■ What the task requires ■
List every line in the entries below that contains the word "dimensions", copying each line in full.

[Records for processing start]

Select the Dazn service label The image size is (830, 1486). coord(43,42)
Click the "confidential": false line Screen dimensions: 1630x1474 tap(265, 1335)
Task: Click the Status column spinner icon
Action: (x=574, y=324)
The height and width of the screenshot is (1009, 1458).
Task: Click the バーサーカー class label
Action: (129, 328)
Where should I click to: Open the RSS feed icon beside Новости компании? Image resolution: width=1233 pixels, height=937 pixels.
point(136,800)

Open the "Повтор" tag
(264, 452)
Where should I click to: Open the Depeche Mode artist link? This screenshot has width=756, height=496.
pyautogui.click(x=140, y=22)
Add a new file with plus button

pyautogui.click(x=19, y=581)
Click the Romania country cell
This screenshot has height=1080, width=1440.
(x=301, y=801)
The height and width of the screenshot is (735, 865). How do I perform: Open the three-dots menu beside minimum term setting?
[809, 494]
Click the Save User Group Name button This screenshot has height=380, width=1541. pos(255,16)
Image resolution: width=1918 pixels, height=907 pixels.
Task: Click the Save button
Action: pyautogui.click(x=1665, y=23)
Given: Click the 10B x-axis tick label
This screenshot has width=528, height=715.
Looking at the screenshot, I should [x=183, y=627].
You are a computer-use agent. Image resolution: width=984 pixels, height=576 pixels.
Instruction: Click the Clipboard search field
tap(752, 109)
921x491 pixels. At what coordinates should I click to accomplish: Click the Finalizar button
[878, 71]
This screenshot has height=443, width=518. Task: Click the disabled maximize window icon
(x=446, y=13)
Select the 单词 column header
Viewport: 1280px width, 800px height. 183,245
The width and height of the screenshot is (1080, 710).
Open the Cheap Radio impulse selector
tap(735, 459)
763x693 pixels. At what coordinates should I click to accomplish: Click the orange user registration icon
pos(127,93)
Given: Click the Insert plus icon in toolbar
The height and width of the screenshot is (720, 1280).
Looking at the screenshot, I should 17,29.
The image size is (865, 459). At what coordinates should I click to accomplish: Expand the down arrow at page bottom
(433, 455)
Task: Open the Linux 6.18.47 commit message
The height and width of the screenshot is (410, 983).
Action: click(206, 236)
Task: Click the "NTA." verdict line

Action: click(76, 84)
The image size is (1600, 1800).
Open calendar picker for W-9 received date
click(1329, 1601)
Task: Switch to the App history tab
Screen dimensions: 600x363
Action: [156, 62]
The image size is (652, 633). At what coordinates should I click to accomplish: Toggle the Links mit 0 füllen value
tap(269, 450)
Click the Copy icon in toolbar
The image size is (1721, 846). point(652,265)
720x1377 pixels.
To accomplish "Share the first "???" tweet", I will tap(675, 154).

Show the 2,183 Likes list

[Records for processing end]

■ Result ■
Click the "confidential": false line Screen dimensions: 1630x1474 tap(265, 1335)
Screen dimensions: 600x363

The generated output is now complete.